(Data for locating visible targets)
● ● ●

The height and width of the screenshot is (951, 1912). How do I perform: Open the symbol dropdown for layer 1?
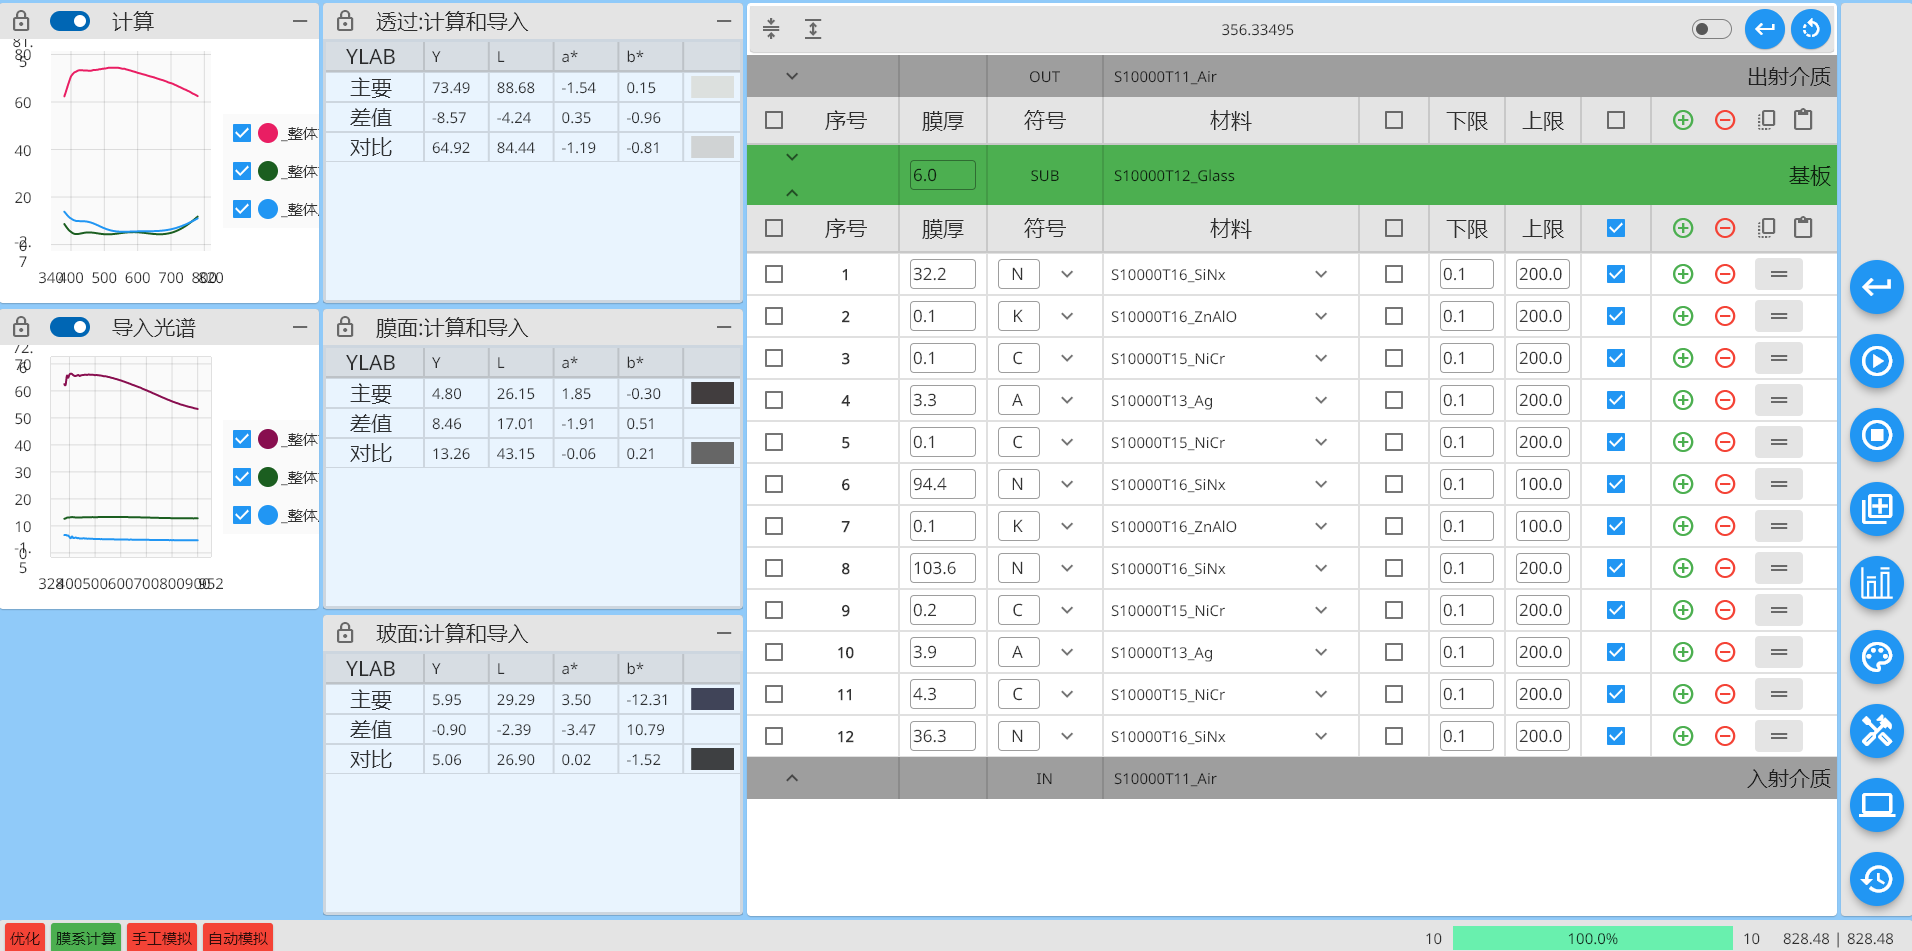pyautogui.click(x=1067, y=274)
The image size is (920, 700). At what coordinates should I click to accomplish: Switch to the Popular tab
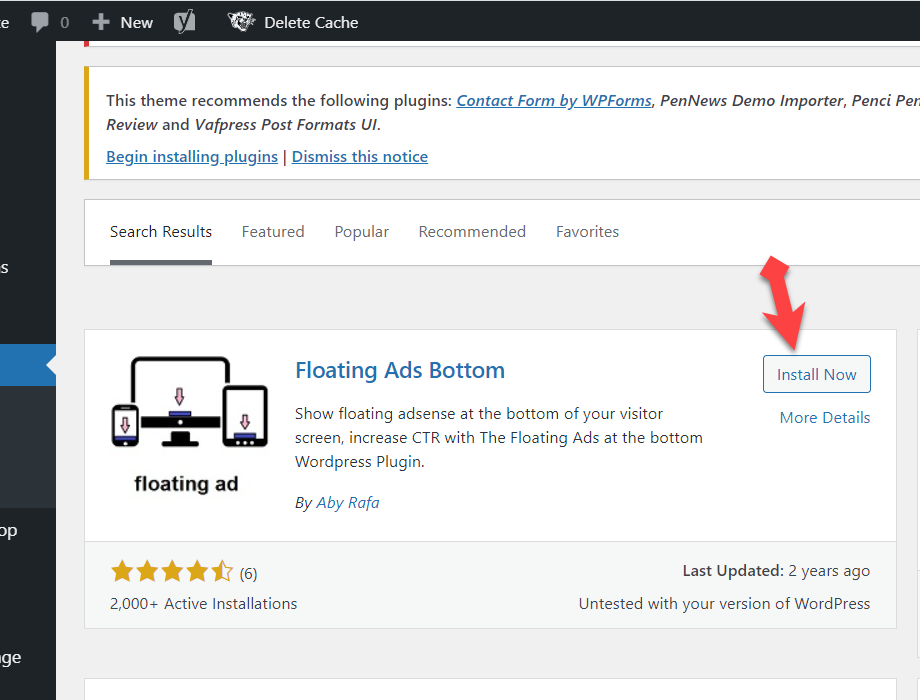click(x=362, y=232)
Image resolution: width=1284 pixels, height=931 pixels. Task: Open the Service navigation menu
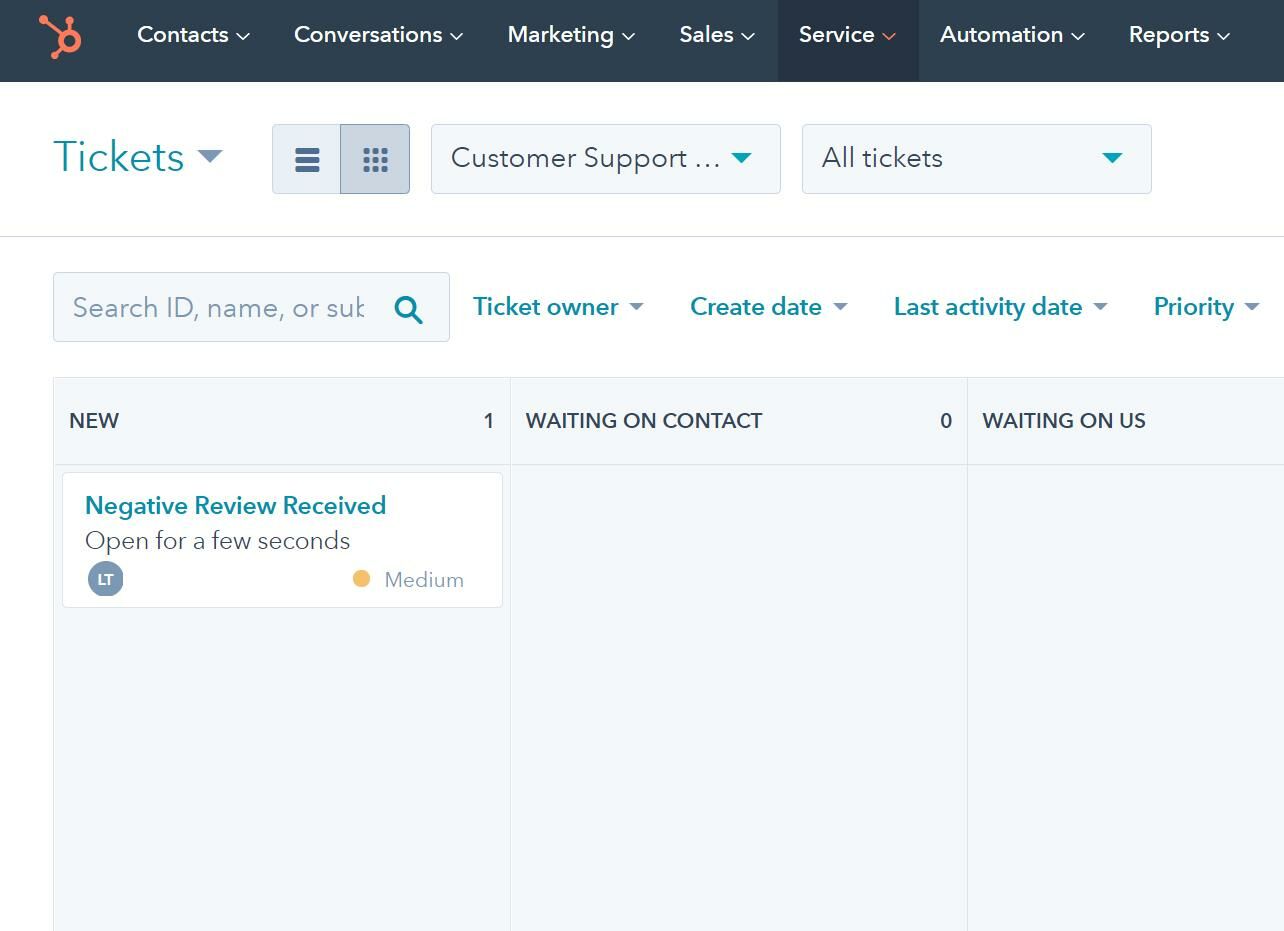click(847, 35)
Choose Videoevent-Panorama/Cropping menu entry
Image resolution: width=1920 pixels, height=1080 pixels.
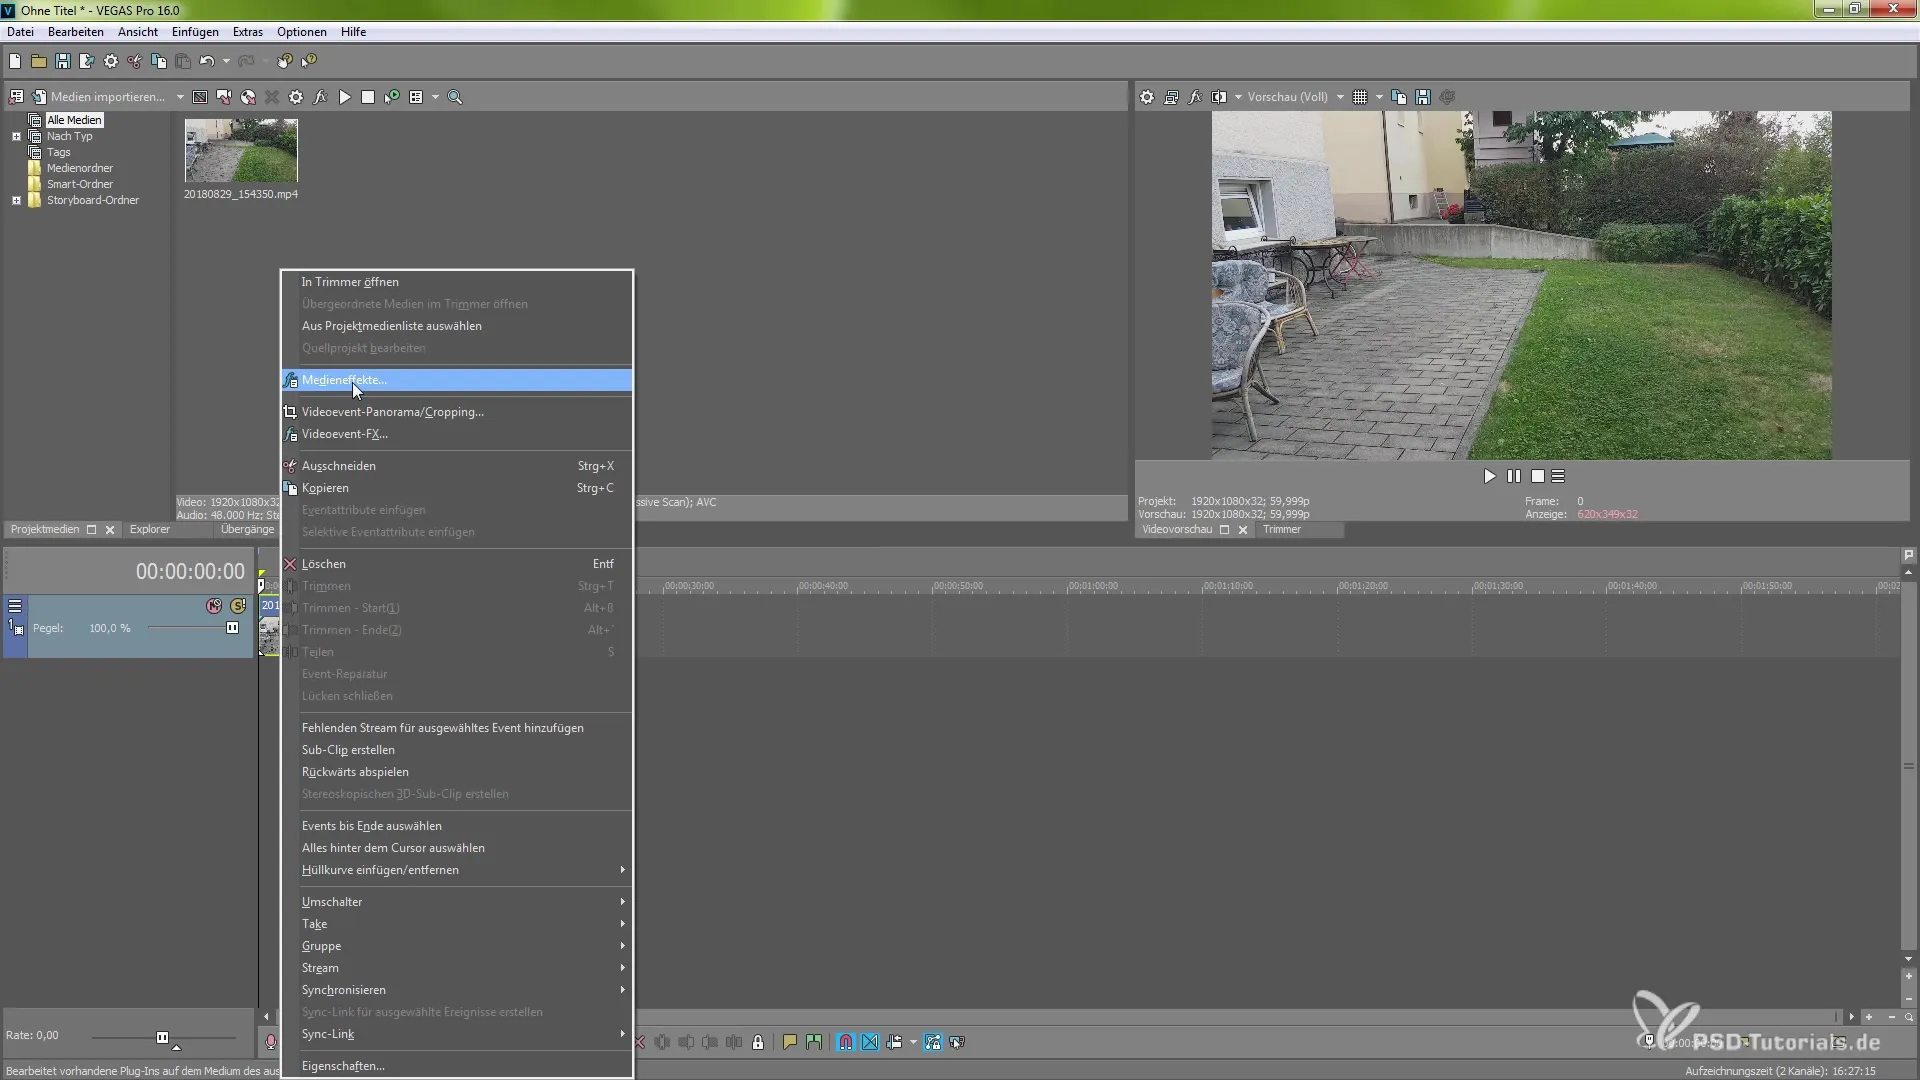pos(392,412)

● ● ●

> [Task statement]:
Find every line of the listing above that contains the string "resolution", and copy each of those lines.

> [Reply]:
Image resolution: width=1284 pixels, height=931 pixels. Task: Open the Service navigation menu
Image resolution: width=1920 pixels, height=1080 pixels.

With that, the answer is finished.